Other artists producing new work for the festival include Yael Bartana, Phil Collins, Graham Eatough and Stephen Sutcliffe, Susan Hefuna, Jeremy Deller, Sharmeen Obaid-Chinoy and Samson Young.
Talking about this year’s festival, Hans Ulrich Obrist, artistic director of the Serpentine Galleries and adviser to MIF, said: “The programme for MIF 2017 is a varied and exciting one with the artists and curators responding to the history and fabric of the city, taking inspiration from Manchester figures such as Friedrich Engels, New Order, Joy Division and Anthony Burgess.
“There are commissions which explore the role of migrants travelling to Europe, the lives of refugee communities in Manchester and what will happen when women run the world.”
Berlin-based artist Phil Collins will present Ceremony, a live film event which will honour Friedrich Engels, whose book, The Condition of the Working Class in England, was written during his time in Manchester from 1842-44.
Collins will bring a Soviet-era statue of Engels from Russia to Manchester, where it will be permanently installed in Tony Wilson Place, the public square outside Home arts centre that is named after the founder of Factory records.
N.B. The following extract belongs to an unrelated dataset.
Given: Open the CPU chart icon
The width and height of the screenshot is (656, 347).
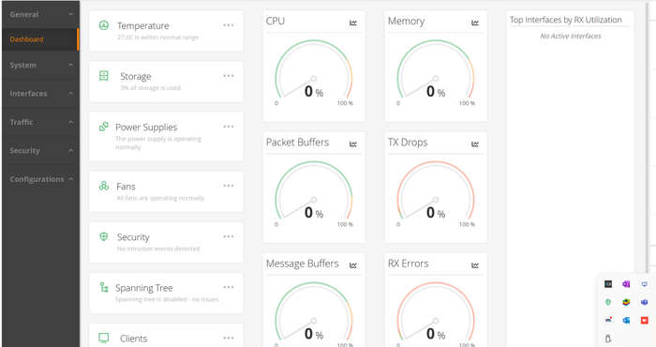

Footage from the statue’s journey will combine with live performance and music, including a soundtrack by Mica Levi and Demdike Stare, and a new song by Gruff Rhys.
This year’s festival will open on 29 June with a public event in Piccadilly Gardens, What is the city but the People? Developed from an idea by Jeremy Deller, it will feature members of the public selected via open auditions and is directed by Richard Gregory. Made in association with Islington Mill, it will include live music by Graham Massey.
A new collaboration between the artist Stephen Sutcliffe and theatre director Graham Eatough will take place at The Whitworth Gallery. ‘No End to Enderby’ will feature two film works inspired by Anthony Burgess’ Enderby novels and marks the centenary of the Manchester author’s birth.
Also at the Whitworth, Egyptian artist Susan Hefuna will present ‘ToGather’, an exhibition both inside the gallery and in Whitworth Park, that will include drawings, vitrines, personal objects and new digital work that will look at themes of migration and separation, gathering and togetherness. On 9 July there will also be a performance developed in collaboration with the dance choreographer Wayne McGregor.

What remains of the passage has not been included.